**TRAVAIL À FAIRE:**
Rédigez la suite de l'article sur la nomination de Patrick Achi comme Premier ministre de Côte d'Ivoire, en partant de sa dernière phrase.

**EXTRAIT DE PAGE:**
#####

Le nouveau Premier ministre de Côte d’Ivoire Patrick Achi, homme d’expérience de 66 ans nommé vendredi, aura la difficile mission de poursuivre la politique de réconciliation nationale dans un pays à l’histoire récente marquée par les violences politiques.
Patrick Achi succède à Hamed Bakayoko, Premier ministre décédé le 10 mars en Allemagne des suites d’un cancer à 56 ans, dont il assurait l’intérim depuis le 8 mars.
Hamed Bakayoko, qui avait lui-même succédé en juillet 2020 à Amadou Gon Coulibaky également décédé de maladie, était apprécié dans tous les partis politiques pour sa capacité à écouter et prendre en compte les avis divergents.
Dans une Côte d’Ivoire meurtrie par les violences politiques depuis plus de vingt ans – dont celles liées à la dernière présidentielle d’octobre 2020 qui ont fait près de cent morts – il a oeuvré à la tenue le 6 mars d’élections législatives apaisées.
Ce scrutin s’est tenu sans violences et pour la première fois depuis dix ans, les grands partis d’opposition y ont participé. S’ils ont contesté certains résultats devant le Conseil constitutionnel, ils n’ont pas appelé à le faire dans la rue.

#####

**DONNÉES À EXAMINER:**

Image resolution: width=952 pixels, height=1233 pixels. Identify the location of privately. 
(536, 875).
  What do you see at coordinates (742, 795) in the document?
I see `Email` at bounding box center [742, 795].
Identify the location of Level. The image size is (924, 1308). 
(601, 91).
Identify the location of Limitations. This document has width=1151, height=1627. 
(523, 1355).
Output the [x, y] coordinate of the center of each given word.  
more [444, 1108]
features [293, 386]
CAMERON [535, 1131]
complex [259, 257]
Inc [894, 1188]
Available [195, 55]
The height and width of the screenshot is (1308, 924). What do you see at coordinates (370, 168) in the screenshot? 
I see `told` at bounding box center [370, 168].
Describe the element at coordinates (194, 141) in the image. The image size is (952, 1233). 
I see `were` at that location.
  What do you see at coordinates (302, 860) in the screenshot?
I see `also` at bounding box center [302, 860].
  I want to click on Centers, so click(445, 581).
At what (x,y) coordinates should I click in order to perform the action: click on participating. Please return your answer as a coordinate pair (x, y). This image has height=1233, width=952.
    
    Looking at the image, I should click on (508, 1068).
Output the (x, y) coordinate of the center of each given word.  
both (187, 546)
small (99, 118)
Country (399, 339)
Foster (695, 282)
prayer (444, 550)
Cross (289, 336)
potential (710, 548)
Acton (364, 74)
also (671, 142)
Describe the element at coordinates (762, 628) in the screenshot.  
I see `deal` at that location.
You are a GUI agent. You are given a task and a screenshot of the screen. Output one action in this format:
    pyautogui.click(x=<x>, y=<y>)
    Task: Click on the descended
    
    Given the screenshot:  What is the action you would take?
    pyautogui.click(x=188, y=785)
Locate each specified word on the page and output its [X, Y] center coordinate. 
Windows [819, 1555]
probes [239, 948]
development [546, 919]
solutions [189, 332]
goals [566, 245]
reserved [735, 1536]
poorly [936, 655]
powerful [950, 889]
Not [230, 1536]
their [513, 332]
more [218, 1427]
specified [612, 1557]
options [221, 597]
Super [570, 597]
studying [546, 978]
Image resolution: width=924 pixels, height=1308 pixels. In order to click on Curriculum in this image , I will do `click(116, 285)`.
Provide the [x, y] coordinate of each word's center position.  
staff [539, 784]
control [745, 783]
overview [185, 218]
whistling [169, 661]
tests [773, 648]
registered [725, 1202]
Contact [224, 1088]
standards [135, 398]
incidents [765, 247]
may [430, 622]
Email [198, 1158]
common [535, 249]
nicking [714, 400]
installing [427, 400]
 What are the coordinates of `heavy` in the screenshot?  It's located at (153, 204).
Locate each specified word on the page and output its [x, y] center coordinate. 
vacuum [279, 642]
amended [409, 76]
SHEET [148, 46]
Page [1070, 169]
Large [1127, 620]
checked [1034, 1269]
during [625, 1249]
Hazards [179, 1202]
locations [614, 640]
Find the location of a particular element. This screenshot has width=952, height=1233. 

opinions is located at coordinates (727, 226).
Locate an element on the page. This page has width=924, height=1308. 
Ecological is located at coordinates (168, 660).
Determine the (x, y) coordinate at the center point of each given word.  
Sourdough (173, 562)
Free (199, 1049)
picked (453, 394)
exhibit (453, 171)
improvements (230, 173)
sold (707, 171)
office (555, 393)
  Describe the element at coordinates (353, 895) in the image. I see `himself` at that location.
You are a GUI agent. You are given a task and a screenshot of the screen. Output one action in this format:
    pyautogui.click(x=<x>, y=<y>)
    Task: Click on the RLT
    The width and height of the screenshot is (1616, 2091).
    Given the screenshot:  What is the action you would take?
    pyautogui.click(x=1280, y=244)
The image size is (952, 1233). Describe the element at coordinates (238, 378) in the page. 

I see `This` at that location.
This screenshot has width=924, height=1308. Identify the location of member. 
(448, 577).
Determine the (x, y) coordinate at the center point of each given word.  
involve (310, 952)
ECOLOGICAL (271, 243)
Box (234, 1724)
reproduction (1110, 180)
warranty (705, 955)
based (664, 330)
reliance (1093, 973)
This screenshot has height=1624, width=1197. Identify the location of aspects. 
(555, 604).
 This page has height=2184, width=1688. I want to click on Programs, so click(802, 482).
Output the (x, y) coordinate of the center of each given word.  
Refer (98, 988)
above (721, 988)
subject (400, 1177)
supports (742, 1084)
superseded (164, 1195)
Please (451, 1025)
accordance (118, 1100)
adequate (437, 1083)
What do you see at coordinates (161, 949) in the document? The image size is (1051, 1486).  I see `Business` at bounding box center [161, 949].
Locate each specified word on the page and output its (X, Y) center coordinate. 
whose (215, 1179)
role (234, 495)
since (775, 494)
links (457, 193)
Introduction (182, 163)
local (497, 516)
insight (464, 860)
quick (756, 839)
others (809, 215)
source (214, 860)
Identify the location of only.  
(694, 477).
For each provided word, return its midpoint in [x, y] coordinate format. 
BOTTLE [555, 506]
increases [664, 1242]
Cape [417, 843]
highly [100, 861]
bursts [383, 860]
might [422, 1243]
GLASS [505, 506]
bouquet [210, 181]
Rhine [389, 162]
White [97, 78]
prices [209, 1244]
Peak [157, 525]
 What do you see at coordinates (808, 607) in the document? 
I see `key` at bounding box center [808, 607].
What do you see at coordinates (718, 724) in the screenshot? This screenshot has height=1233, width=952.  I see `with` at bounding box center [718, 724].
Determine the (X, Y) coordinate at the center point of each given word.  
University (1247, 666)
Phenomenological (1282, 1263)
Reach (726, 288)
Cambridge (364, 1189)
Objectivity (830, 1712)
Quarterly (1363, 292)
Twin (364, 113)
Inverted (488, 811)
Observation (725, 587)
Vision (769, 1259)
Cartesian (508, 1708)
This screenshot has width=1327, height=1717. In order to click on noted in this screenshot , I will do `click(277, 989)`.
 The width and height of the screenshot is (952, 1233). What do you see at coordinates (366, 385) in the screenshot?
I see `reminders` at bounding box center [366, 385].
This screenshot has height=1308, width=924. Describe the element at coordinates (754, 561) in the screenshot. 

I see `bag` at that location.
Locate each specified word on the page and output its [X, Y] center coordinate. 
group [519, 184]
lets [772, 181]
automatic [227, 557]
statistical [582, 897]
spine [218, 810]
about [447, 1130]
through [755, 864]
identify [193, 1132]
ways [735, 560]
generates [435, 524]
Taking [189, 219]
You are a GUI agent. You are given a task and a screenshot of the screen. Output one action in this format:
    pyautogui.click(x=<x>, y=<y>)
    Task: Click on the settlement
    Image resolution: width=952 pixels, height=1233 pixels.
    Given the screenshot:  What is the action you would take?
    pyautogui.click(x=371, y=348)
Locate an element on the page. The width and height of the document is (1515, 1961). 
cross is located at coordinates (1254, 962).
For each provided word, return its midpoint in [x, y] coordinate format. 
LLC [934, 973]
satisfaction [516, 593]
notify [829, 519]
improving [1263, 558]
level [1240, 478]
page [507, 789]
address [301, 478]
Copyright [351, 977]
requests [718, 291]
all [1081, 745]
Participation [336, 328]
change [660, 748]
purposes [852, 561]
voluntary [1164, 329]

#####

**RÉPONSE À L'EXERCICE:**
En présidant mercredi le dernier Conseil des ministres du gouvernement Bakayoko, le président Alassane Ouattara a déclaré que pour « honorer sa mémoire, nous devons poursuivre le dialogue politique, le développement de notre pays avec engagement et détermination dans une Côte d’Ivoire apaisée et ouverte à tous ».
En annonçant la nomination de M. Achi, la présidence ivoirienne a précisé qu’il devait proposer un nouveau gouvernement au chef de l’Etat « dans les plus brefs délais ».
Ce gouvernement devrait théoriquement être formé avant mercredi, jour habituel de la réunion du Conseil des ministres, à la veille de la rentrée solennelle de l’Assemblée nationale et de ses nouveaux députés, 137 du parti au pouvoir et 91 de l’opposition.
Patrick Achi, métis né le 17 novembre 1955 à Paris d’un père ivoirien originaire du sud du pays et d’une mère française, est un transfuge du Parti démocratique de Côte d’Ivoire (PDCI), ancien parti unique aujourd’hui principale formation d’opposition.
« Sa nomination est la preuve que le PDCI est une grande maison qui a formé et continue de former des cadres de grande valeur », a d’ailleurs noté N’Goran Djedri, un des dirigeants de ce parti.
– « Figure des années tumultueuses » –
M. Achi a occupé son premier poste ministériel dès janvier 2000, comme ministre des Infrastructures économiques et porte-parole du gouvernement d’un pays alors dirigé par l’ex-président Laurent Gbagbo.
Il est resté aux Infrastructures économiques pendant 17 ans sous cinq chefs de gouvernement, avant d’être nommé par le président Ouattara ministre d’Etat, secrétaire général de la présidence.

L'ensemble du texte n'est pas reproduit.